Believe it or not, my father made me a reading “boat” from found materials and a sheet sail.  I wish I still had a picture of it outside of my own memory.  But you can see what an impact that simple act had on my future as a reader and an author!

2.      Ask your child to help personalize his or her EnteleCave™. 

·        Pillows for relaxing

·        A light so he or she can see the books. CFLs contain mercury; LEDs contain carcinogens. Ordinary electric lights contain zaps. Batteries can get expensive. What's a parent to do?
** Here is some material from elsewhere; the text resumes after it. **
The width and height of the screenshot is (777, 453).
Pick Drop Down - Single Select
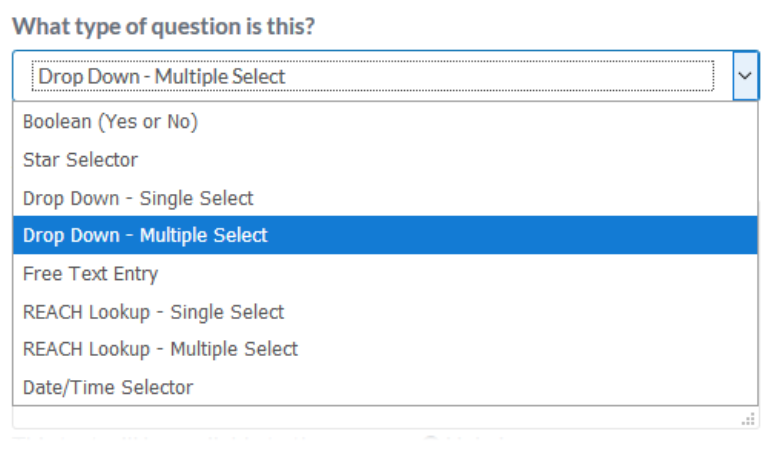tap(138, 198)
You can make your own decisions, but we think that the Dorcy 41-1035 Rechargeable Industrial Lantern would serve nicely! 

·        Stuffed animals to share stories with

3.      Add books

·        Naturally, you’ll begin with Where’s Green? our premier book in The EnteleTrons™ Series!

·        Add other books on a variety of topics.  Try to expand your child’s knowledge by adding fiction and nonfiction; science and biography; adventure and history.  Note: I recommend that you read each book before you put it into the EnteleCave™, judging it for violence, racism, and appropriate reading level. 

·        Rotate books regularly by trading with friends or using the local library’s discarded book section.  Certainly, you can use real library books in your child’s EnteleCave™, but they might get lost in there when it comes time to return them.  Discovery Kids Cardboard Color and Play Play House

After you implement this fun and easy encouragement to read, see how excited your child becomes when you say, “TV off, EnteleCave™ on!”  We would love to see your child’s reaction posted here on this blog!